Bow Pose – Dhanurasana
- Take your position
- Breathe in slowly and hold your breath
- Be aware of your power
- Be like a bow and arrow
- Simply BE WHAT YOU WANT TO BECOME
– This asana is named bow because our body resembles a tense bow.
But.. where is the arrow?
The arrow can be our heart. The arrow has its beginning – the sternum and its end – our knees. When we take a closer look, it seems that the same arrow is level with our body. However, when we breathe, that same arrow finds its center in the area of our navel, where it will be our focus during the performance of this bow asana.
With yogic breathing itself, we encourage better work of our internal organs, and we release all the tension in the body precisely through this position. This exercise is an excellent driver of our inner will and strength, and at the same time, through the opening of the chest, we learn to be open to the manifestations that come to us. We learn to be what we want to become.
Dhanurasana Effects and Benefits
- Stretches the entire front of the body (chest, neck, abdomen, thighs, hip muscles…).
- Strengthens the back muscles, stimulates the work of internal organs, improves digestion and appetite.
- Works effectively in weight loss.
- Improves circulation and function of liver, pancreas, small and large intestine.
- Improves our posture and relieves back pain.
- Has a therapeutic effect on respiratory diseases, anxiety, fatigue.
- Treats constipation.
- It gives the back more flexibility.
- This position should not be performed by people with serious spinal deformities or neck injuries, as well as people with hernias and stomach ulcers!

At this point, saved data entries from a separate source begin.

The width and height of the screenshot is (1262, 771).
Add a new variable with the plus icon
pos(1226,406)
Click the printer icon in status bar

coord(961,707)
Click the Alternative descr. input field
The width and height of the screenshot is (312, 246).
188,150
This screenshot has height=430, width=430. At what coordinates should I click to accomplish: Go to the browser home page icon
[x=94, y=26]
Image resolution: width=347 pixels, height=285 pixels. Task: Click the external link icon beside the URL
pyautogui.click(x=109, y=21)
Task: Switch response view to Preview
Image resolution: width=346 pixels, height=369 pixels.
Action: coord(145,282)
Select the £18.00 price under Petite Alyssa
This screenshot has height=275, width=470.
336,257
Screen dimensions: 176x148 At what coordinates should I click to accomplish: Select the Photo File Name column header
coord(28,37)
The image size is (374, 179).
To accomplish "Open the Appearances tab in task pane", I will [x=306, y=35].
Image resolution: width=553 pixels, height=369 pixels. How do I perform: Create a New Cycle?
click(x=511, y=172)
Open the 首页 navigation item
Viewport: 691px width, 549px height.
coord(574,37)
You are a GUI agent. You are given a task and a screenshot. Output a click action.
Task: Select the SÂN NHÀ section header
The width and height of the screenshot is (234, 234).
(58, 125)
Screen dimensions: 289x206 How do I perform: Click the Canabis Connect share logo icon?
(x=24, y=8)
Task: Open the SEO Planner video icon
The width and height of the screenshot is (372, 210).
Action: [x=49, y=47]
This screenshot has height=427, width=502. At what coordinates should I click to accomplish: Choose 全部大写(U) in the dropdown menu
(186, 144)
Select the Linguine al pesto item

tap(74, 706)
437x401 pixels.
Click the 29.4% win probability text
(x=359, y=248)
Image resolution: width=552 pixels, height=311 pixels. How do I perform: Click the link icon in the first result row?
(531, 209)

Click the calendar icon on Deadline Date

How to Do Bow Pose in Yoga?
Lie on your stomach, exhale and bend your knees. Grab your ankles with your hands, bend your head, and separate your knees from the floor as much as possible. In bow asana, you can turn your head left and right. Breathe in a natural rhythm. The position in which you can rest is the position of the child.
Stay in the position for about 30 seconds. Repeat the exercise several times.
Bow Asana Variations
More advanced form – embrace both knees but keep in mind that you can only hold here for a few seconds.
The most difficult variant – pull the feet up to the top of the head. This position is mostly accessible to young people and people who have great flexibility.
If you want to have more fun in the position, you can rock back and forth or left and right.